The next morning was hard work for the lacrosse players. Coach Stevens insisted that they bring their lacrosse sticks on the trip because, as he put it, “there are no days off.” The athletes had to wake up early that morning to go out on a 30-minute run, followed by lacrosse drills while the rest of the group slept in. “I’m not going to lie, the run was tough, but it’s good to stay in shape, even on vacation,” said junior Evan Duncan.
Once the lacrosse boys returned, the bus took off to Elon University, Wake Forest University and High Point University. “Elon was nice, however, I feel like it was too similar to Pace with the types of organizations, resources and features it had,” said sophomore Gus Thomas. “Personally, I want a different college experience than what I got in high school, so I wasn’t too drawn to Elon.” Some, though, loved the similarities between the university and Pace. They specifically liked the fact that Elon had a diversity club like Pace and a student lounge similar to the Seaman Family Student Commons.
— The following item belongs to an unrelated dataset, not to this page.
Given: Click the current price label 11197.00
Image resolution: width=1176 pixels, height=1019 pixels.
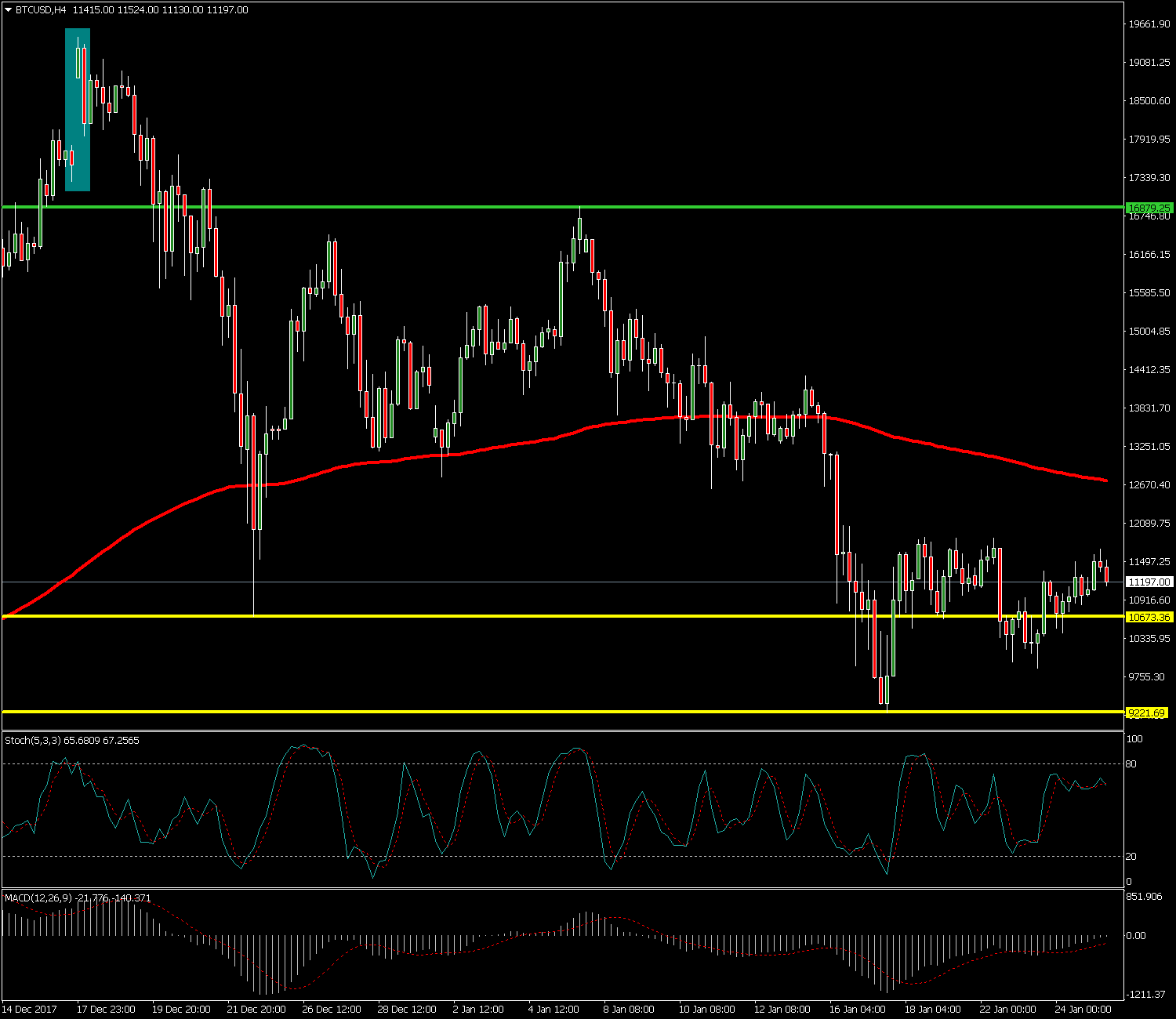Looking at the screenshot, I should [x=1149, y=582].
At Wake Forest University, the group met up with Pace alumna Jillian Paul ’16 for a guided tour. Despite the cold and rainy weather, the students seemed to enjoy the campus and its layout. “I was freezing but so into the campus and its buildings that I was able to hide my shivers,” said junior Sophie Lettes. Many of the Pace students were interested in the different facilities in the gym and how much there was to do from weight training, cardio, basketball courts, swimming pools and even an indoor rock climbing wall.
Feb. 18 was sad for most students, who were dreading the return to school. Only Davidson College remained before the long commute home, and the students were looking forward to one last trip together. Davidson, known for its relatively small population of roughly 2,000 students, did not awe many of the Pace participants besides the fact that NBA phenomenon Stephen Curry attended the college. “The campus was great, partially because this was the only day with sunny weather,” said sophomore Robert Houser. “It just was too small for me with only about 200 more students than Pace. I enjoyed NC State because it was the perfect number of people. Go Wolfpack!”